Aim: Rewrite the records below from the line with "The width and" to the line with "tap(395, 561)", replacing "Switch to" with "Open" and leaving everything else unchanged, and omit the pictures from your answer.

Supplied material:
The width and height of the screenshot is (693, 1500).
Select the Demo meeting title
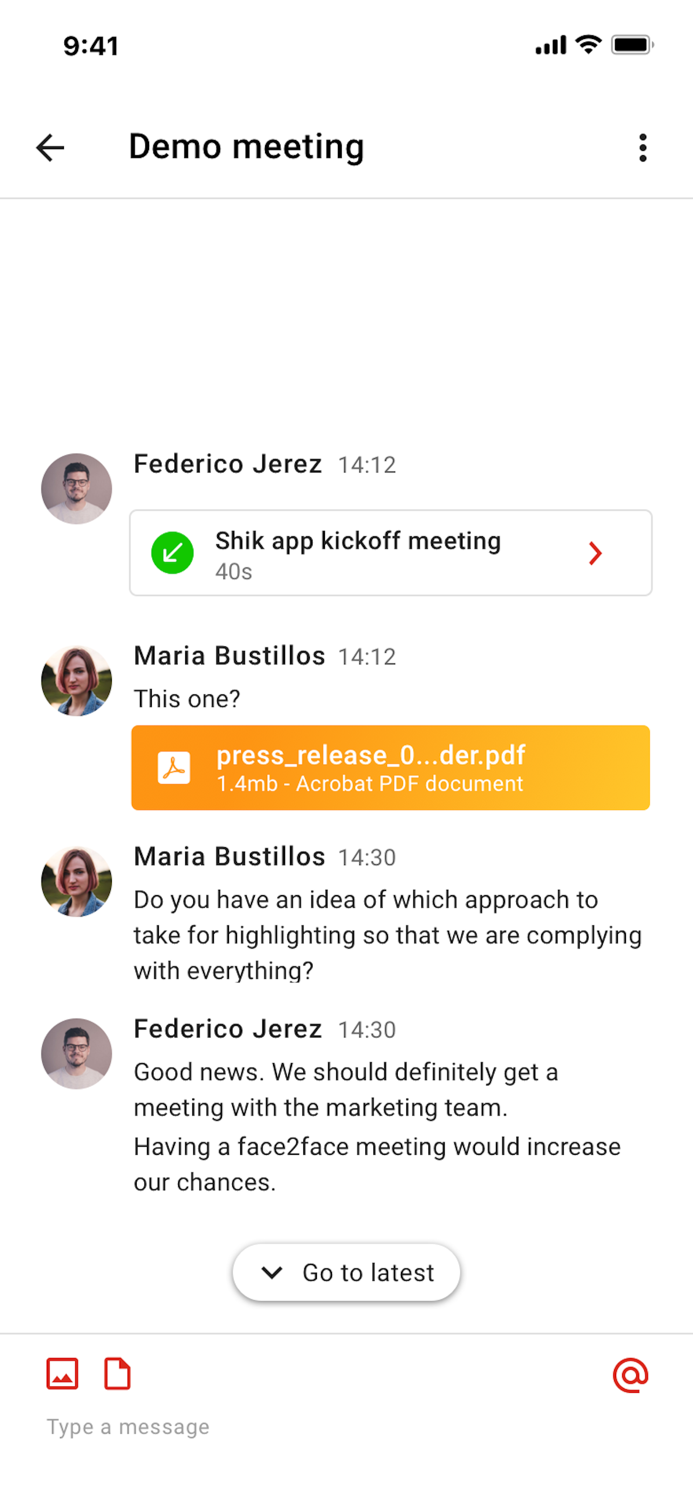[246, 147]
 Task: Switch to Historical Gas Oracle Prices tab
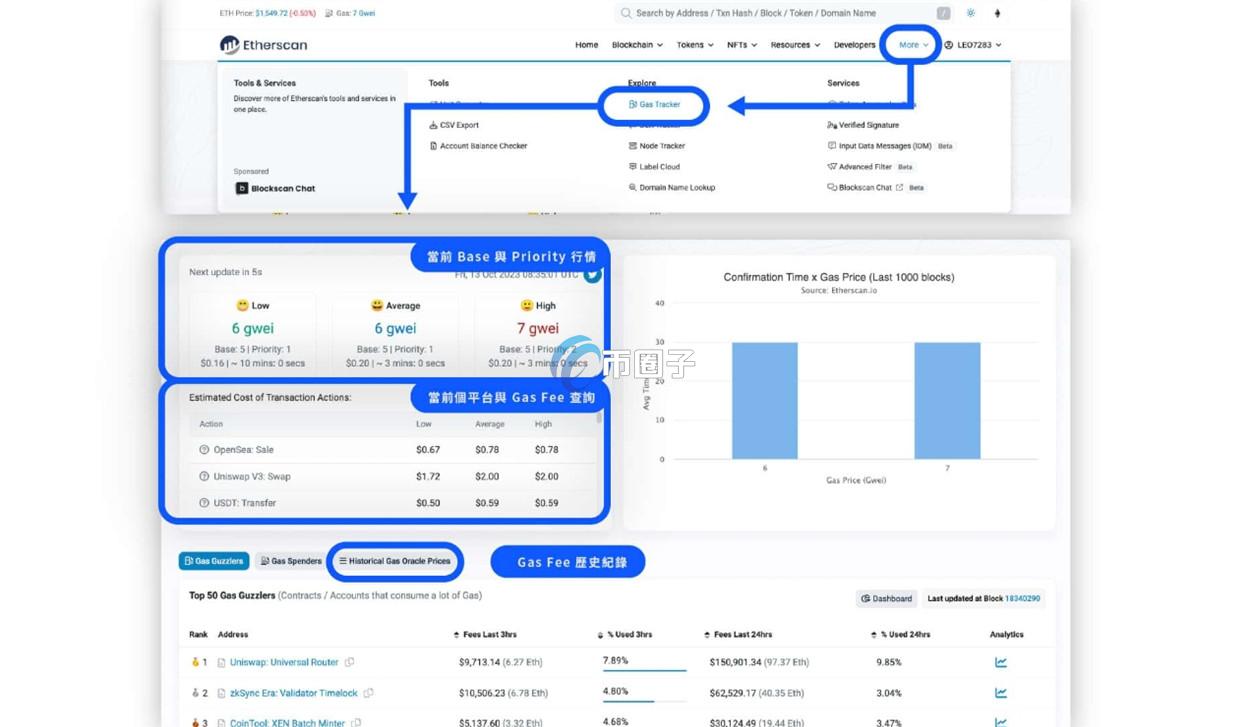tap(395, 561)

==

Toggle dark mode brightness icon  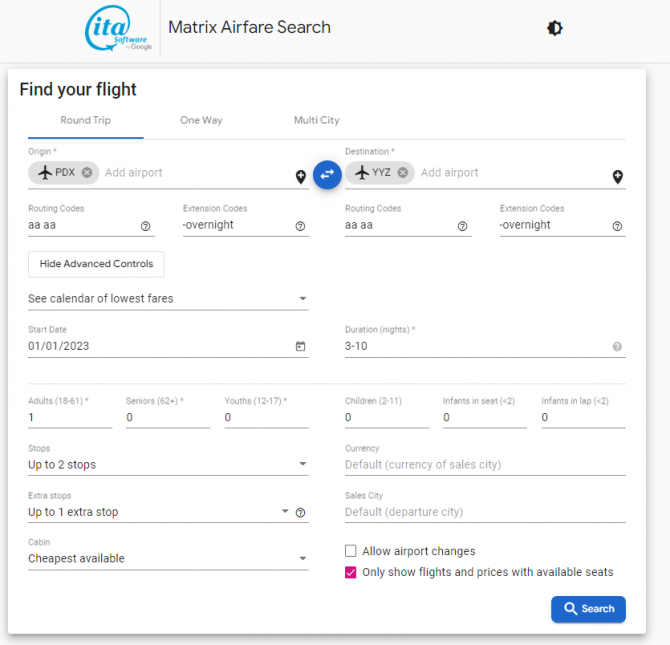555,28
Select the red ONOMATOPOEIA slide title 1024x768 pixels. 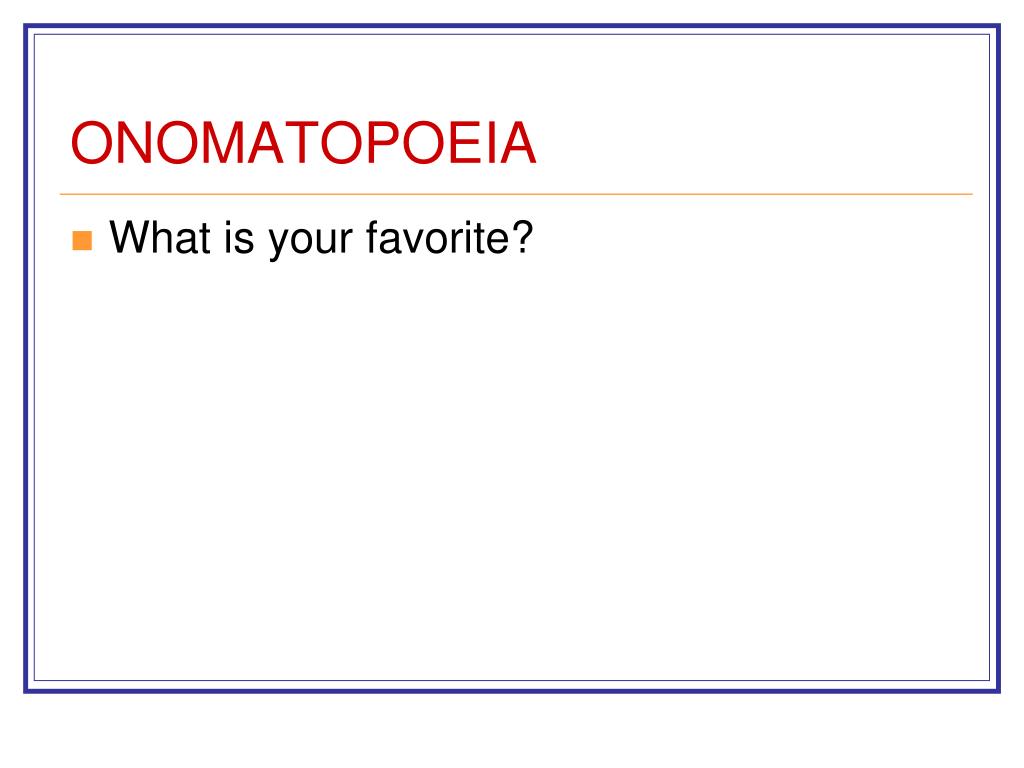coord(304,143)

Exercise solution:
The width and height of the screenshot is (693, 1500).
Select the Demo meeting title
[246, 147]
 Task: Open Historical Gas Oracle Prices tab
tap(395, 561)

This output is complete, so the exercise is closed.